Temple Grandin speaks on campus
Published: Wednesday, April 18, 2012
Updated: Wednesday, April 18, 2012 01:04
Chicken is cheaper today than it was in the Great Depression, according to Temple Grandin.
Grandin, a noted author, video producer and animal welfare expert, is popularly known for bringing a positive face to autism, a developmental disorder that is now affecting, to some degree, one in 88 children.
On Friday Grandin spoke to room of students and faculty about her work in the livestock industry.
Grandin is a designer of livestock handling facilities and developer of a scoring system for assessing the handling of cattle and pigs at meat plants. Nearly half of the cattle in the country are handled through a system she designed.
The major problems in the plants are easily solved for Grandin.
“One of the advantages of being autistic is I’m a bottom-up thinker,” Grandin said. We need more bottom up thinking.”
Cattle need to travel through the plant. Grandin uses her designs to eliminate factors that keep the animals from moving down the line. Factors like light, sound, and line of sight scare the animals and interrupt the travel process.
“You control what they see and it makes a big difference,” Grandin said. She uses cardboard and twisty ties to fix the problems. She is all about inexpensive, quick fixes. “We have to think about a real way to solve things,” she said.
Grandin embraces her autism. She comes to a conclusion differently than the majority of the population, she said. “One thing about autism is I like to go outside the box.”

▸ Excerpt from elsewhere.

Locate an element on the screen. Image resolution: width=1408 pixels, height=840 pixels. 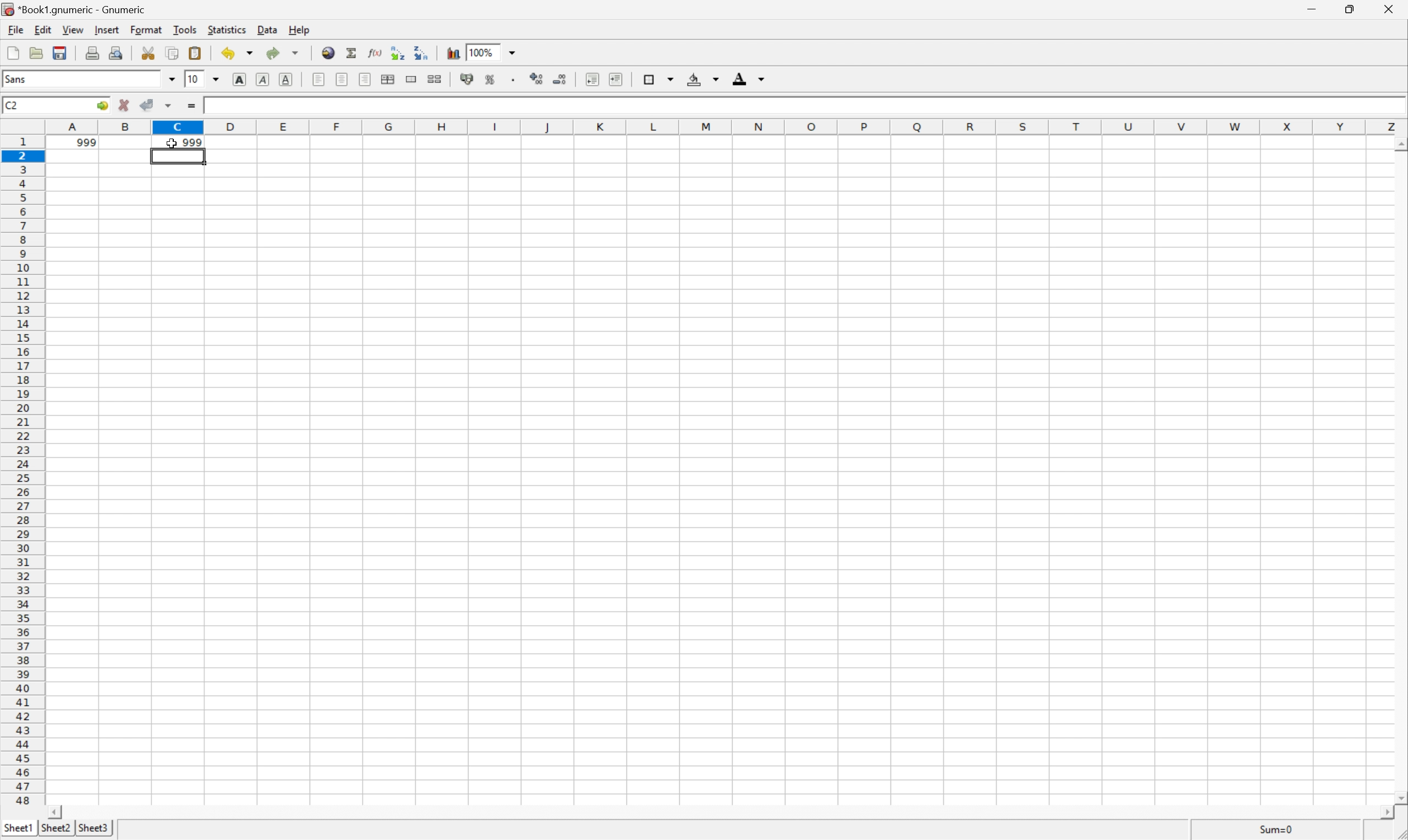
999 is located at coordinates (192, 143).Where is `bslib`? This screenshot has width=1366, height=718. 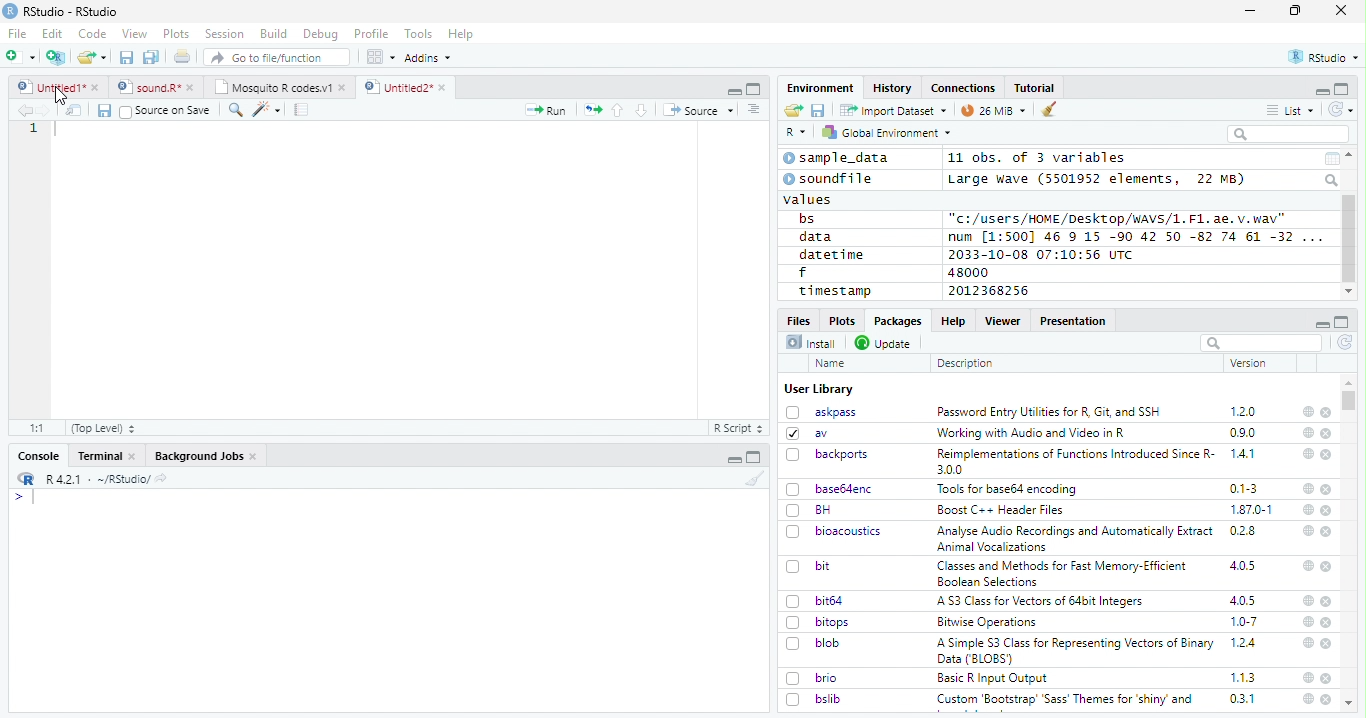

President Barrack Obama released his World Autism Awareness Day Presidential Proclamation at the beginning of the month. He called the rise in autism diagnosis a “growing public health issue.”
The Center for Disease Control reports one in 150 children had some form of autism in 2007. Today, one in 88 children and expected to show some form of the developmental disorder.
April is Autism Awareness month.
“Nothing in the practical world is perfect,” Grandin said. “We’ve got to go back to doing real stuff.”